» **Your goal**
The answer must be every line of the data that holds the word "computer".
BEGIN
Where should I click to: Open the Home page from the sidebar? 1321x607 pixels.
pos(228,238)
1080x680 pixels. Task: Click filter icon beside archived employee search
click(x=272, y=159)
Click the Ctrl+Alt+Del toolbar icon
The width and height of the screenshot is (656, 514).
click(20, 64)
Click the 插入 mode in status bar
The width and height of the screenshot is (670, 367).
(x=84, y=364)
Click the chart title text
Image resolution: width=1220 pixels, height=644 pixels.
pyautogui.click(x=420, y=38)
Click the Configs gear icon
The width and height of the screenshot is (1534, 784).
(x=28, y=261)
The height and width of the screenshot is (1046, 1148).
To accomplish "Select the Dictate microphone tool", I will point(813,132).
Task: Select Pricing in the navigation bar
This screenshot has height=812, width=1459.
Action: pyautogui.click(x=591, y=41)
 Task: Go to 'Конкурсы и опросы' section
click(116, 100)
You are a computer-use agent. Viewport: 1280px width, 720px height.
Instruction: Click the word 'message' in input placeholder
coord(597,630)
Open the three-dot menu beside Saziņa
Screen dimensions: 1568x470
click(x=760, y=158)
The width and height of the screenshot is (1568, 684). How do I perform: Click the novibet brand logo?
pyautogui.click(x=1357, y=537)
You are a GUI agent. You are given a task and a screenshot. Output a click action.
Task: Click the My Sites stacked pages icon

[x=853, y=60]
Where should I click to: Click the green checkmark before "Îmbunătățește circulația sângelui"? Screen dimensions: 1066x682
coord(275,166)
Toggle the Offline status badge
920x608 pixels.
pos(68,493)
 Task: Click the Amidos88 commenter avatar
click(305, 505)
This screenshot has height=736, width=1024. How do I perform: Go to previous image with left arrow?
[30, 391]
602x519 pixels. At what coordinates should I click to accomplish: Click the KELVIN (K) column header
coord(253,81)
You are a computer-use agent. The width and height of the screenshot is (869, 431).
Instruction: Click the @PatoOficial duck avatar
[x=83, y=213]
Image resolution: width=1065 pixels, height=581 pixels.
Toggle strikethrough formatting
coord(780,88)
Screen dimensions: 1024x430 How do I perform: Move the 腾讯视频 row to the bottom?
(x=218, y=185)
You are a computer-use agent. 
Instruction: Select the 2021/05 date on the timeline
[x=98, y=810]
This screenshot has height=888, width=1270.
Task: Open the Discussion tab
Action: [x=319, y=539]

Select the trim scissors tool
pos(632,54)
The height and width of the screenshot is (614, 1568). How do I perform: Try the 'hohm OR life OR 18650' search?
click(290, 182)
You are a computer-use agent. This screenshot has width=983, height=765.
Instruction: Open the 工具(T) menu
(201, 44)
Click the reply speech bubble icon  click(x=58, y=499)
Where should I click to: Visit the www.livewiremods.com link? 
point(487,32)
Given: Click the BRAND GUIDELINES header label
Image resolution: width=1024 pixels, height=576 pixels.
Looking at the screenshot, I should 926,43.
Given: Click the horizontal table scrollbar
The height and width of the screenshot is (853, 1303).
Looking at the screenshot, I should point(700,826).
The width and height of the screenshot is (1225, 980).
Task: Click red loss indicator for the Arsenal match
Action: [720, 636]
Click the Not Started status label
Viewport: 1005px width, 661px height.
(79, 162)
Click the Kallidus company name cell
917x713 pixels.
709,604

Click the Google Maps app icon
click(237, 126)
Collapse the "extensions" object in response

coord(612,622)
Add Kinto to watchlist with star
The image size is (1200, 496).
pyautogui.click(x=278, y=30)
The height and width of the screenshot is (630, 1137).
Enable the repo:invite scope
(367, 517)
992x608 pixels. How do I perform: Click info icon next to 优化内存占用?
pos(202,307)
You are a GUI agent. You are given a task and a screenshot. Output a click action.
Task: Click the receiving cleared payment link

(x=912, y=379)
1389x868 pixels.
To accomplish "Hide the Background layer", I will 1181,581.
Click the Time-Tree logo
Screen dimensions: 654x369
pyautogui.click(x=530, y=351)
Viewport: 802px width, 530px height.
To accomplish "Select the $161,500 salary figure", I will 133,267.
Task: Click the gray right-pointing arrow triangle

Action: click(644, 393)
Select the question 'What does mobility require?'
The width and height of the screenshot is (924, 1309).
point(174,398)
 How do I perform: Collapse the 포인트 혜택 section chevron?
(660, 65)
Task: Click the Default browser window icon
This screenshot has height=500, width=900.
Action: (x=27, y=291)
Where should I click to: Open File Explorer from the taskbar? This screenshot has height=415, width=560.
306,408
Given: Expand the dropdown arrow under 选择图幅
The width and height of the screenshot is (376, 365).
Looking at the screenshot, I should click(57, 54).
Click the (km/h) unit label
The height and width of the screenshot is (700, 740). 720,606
END
» **Task answer**
You are a computer-use agent. Viewport: 1280px width, 720px height.
You are a computer-use agent. The width and height of the screenshot is (869, 431).
You are a computer-use agent. 
You are a computer-use agent. This screenshot has width=983, height=765.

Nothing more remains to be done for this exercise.